Harga uranium sekarang sedang
rendah, sekitar USD 60/kg. Asumsinya,
uranium ini akan digunakan di reaktor nuklir Generasi IV bertipe pembiak, untuk
memanfaatkan seluruh potensi uranium. Ditambah dengan prosesing dan fabrikasi
bahan bakarnya, kira-kira anggap saja harga uranium jadi USD 200/kg, siap pakai.

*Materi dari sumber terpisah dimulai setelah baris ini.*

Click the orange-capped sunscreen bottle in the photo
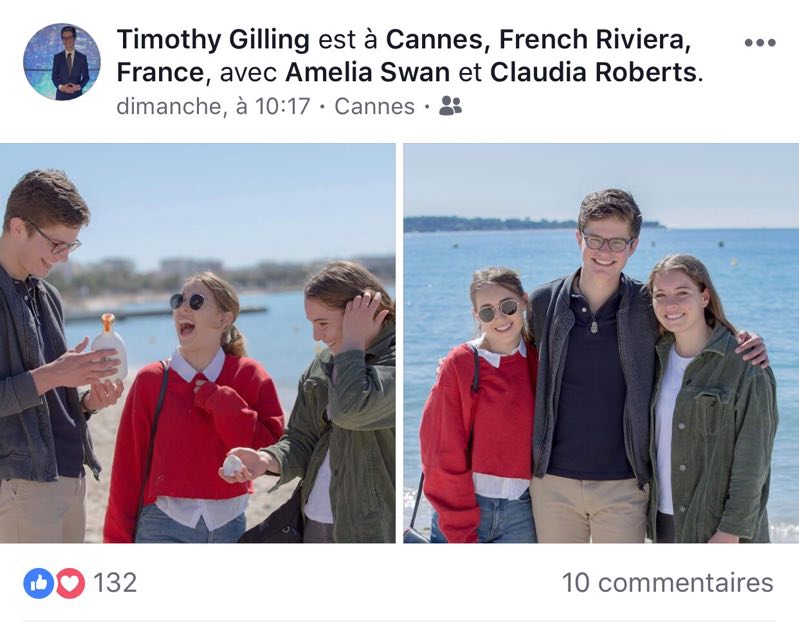This screenshot has height=628, width=799. [x=109, y=346]
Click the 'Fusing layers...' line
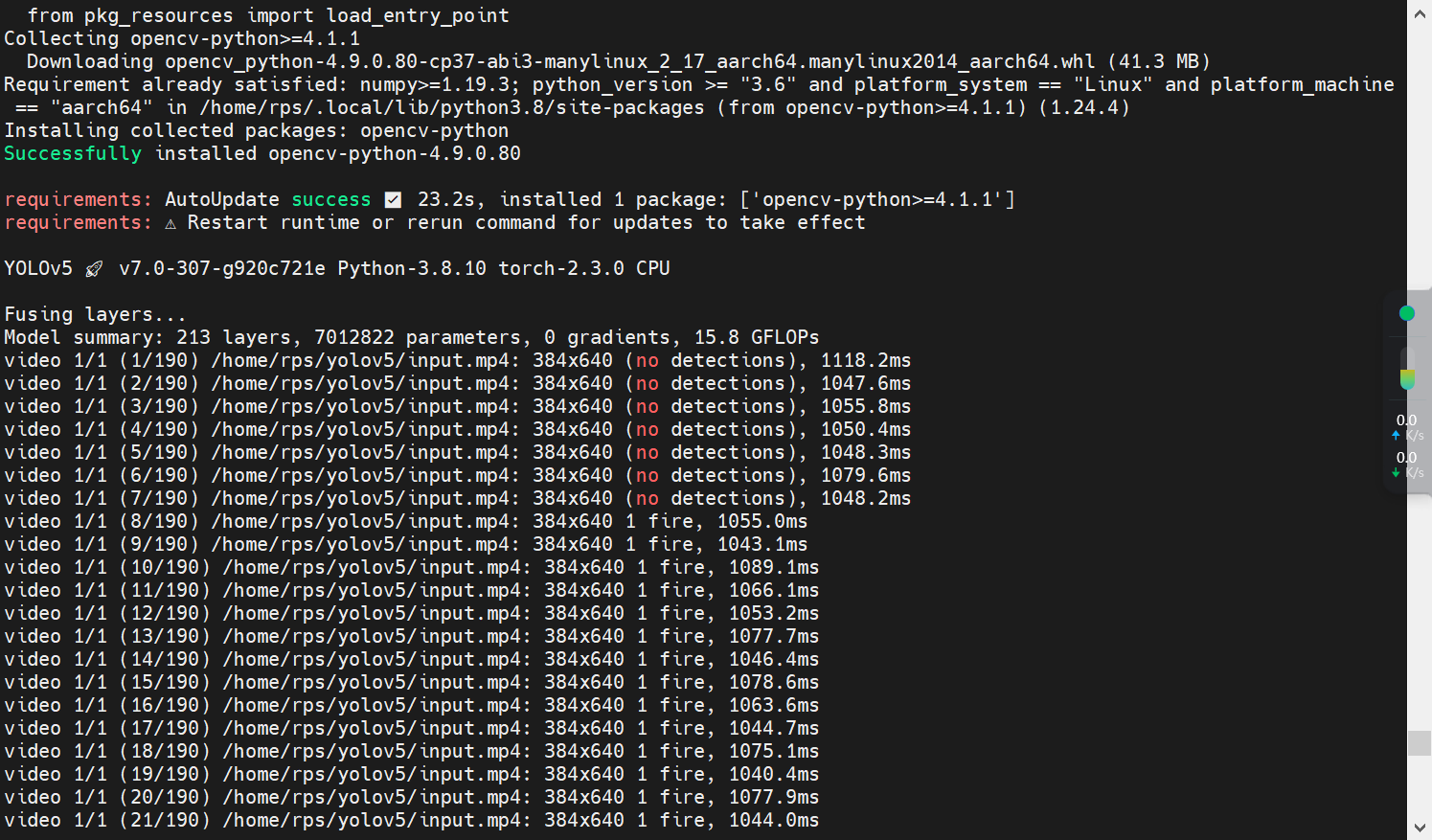Screen dimensions: 1432x840 pos(95,314)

Dibandingkan bahan bakar fosil,
uranium memiliki densitas energi sangat tinggi. Bila digunakan di reaktor
nuklir Generasi IV, uranium memiliki densitas energi hingga 80.620.000 MJ/kg. Anggaplah parameter
lainnya sama, maka konsumsi uranium menggunakan standar Indonesia adalah
([69.3*7900*40%]/[{80.620.000/3600}*1000]] = 61.12 g
Jadi konsumsinya cuma 61 g.
61 g.
Okay. Itu lebih sedikit daripada
air mineral gelas.
Kalau menggunakan standar
Malaysia dan Jepang? Masing-masing jadi 286,24
g dan 324,92 g.
Okay. Itu masih muat di gelas air
mineral bekas. Karena patut diperhatikan bahwa uranium merupakan logam dengan
kepadatan tertinggi di kerak bumi, 19x lipat lebih padat daripada air.

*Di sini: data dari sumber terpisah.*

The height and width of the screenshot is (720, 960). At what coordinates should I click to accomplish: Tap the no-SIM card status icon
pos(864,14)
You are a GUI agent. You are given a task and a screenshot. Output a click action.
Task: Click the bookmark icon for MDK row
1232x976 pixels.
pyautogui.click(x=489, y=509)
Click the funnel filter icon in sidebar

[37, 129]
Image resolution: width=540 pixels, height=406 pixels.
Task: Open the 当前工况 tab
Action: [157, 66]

Berarti biayanya lebih murah
dong?
Pakai standar Indonesia, biaya
yang dibutuhkan selama usia hidup sebesar USD
11,22/orang atau IDR 177.238/orang. Jadi,
untuk memenuhi kebutuhan energi seumur hidup, cukup keluar uang tidak lebih
dari 200 ribu.
Pakai standar Malaysia dan
Jepang? Masing-masing sebesar USD
57,25/orang atau IDR 830.104/orang dan
USD 64,98/orang atau sekitar IDR 942.280/orang.

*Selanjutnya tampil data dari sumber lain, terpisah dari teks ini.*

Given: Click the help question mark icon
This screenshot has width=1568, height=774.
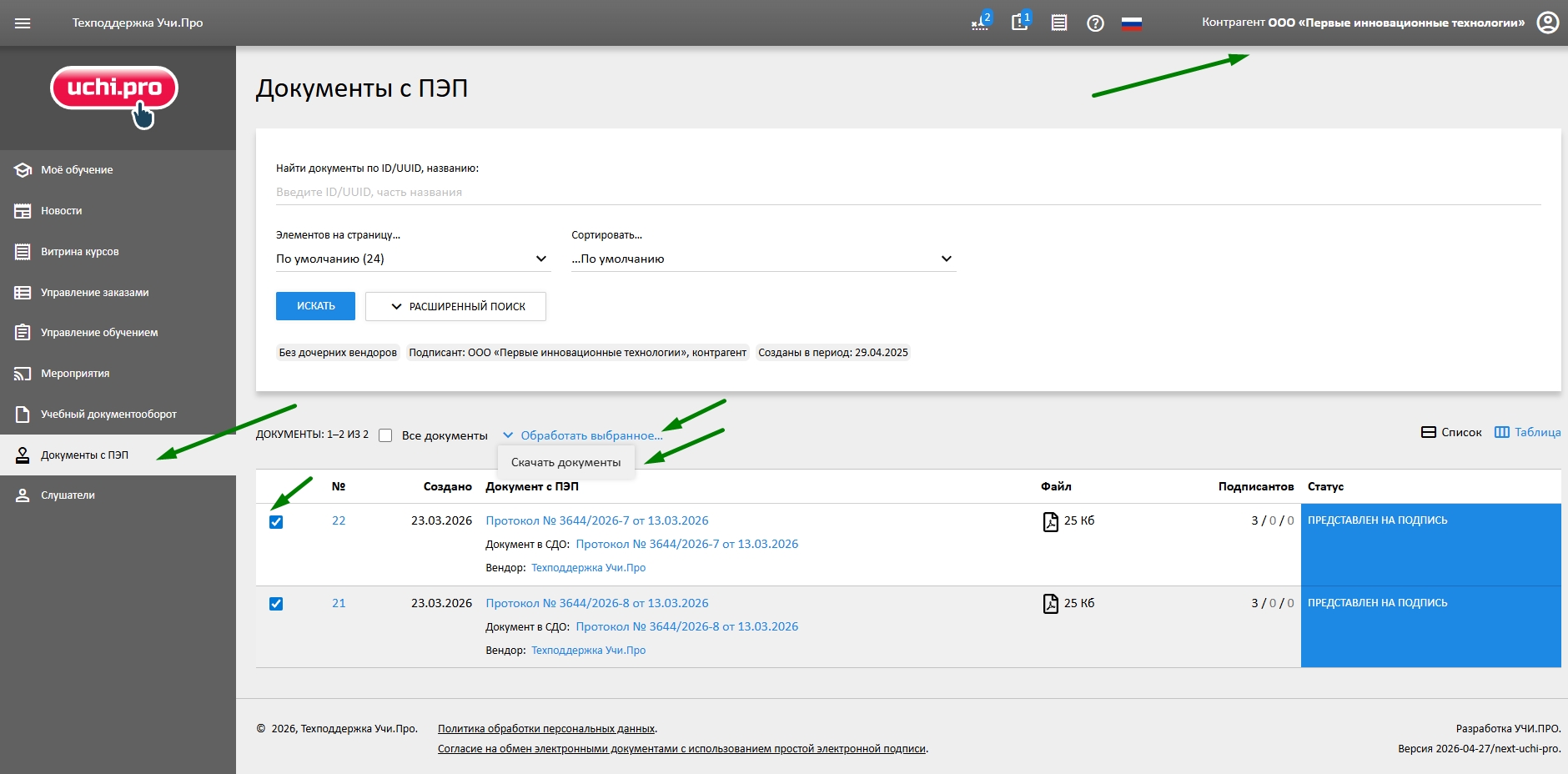Looking at the screenshot, I should (x=1095, y=23).
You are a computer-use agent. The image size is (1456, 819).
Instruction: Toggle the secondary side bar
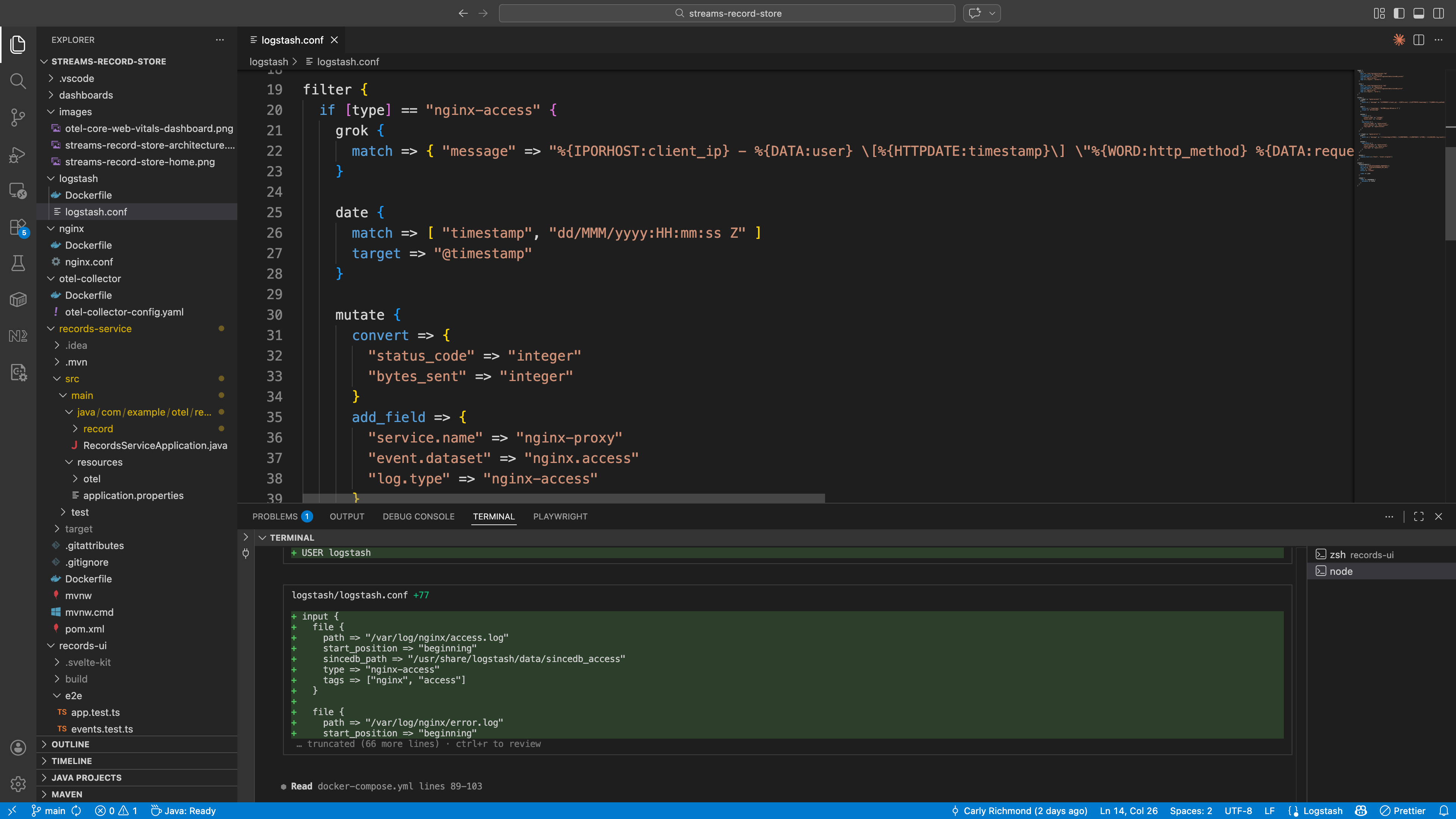tap(1439, 13)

Jadi, dengan standar tinggi
sekalipun, tiap orang mesti keluar uang kurang dari 1 jt. Seumur hidup.
Okay.
Jadi, ya. Jelas sekali bahwa bahan
bakar nuklir adalah yang konsumsi SDA energinya paling sedikit dan biaya yang perlu
dikeluarkan orang-orang paling rendah. Dari nilai densitas energinya yang luar
biasa tinggi saja sudah ketahuan, kok. Sekalipun harga uranium per satuan massa
lebih mahal daripada energi fosil, tapi itu jadi tidak relevan mengingat
tingginya densitas energi uranium.
Berdasarkan hitung-hitungan di
atas, untuk menjaga keberlanjutan penggunaan SDA energi, energi nuklir adalah
opsi yang jauh lebih baik daripada energi fosil. Konsumsi SDA energinya sangat
sedikit, sehingga konservasi bahan bakarnya lebih berkelanjutan. Biaya yang
perlu dikeluarkan orang-orang untuk mendapatkan energi pun luar biasa rendha. Dan
tentu saja, limbah yang dihasilkan serta dampak lingkungannya adalah yang
paling kecil.
Menjaga keberlanjutan energi
merupakan tanggungjawab kita untuk generasi masa depan. Kalau terus mengonsumsi
energi fosil dengan laju seperti sekarang, maka kita akan segera kehabisan
bahan bakar dengan biaya yang tinggi. Mensubstitusikan energi fosil dengan
energi nuklir akan menjaga keberlanjutan energi dengan sangat baik (bisa
bertahan hingga jutaan tahun ke depan) dan biaya yang mesti dikeluarkan sangat
murah.
Maka, wajar jika dikatakan bahwa
memanfaatkan energi nuklir secara masif untuk menggantikan energi fosil adalah
bentuk pertanggungjawaban kita terkait SDA energi pada generasi masa depan. Sehingga,
mereka masih bisa memanfaatkan SDA energi yang kita nikmati saat ini, walau
mungkin bukan lagi untuk dibakar demi membangkitkan energi.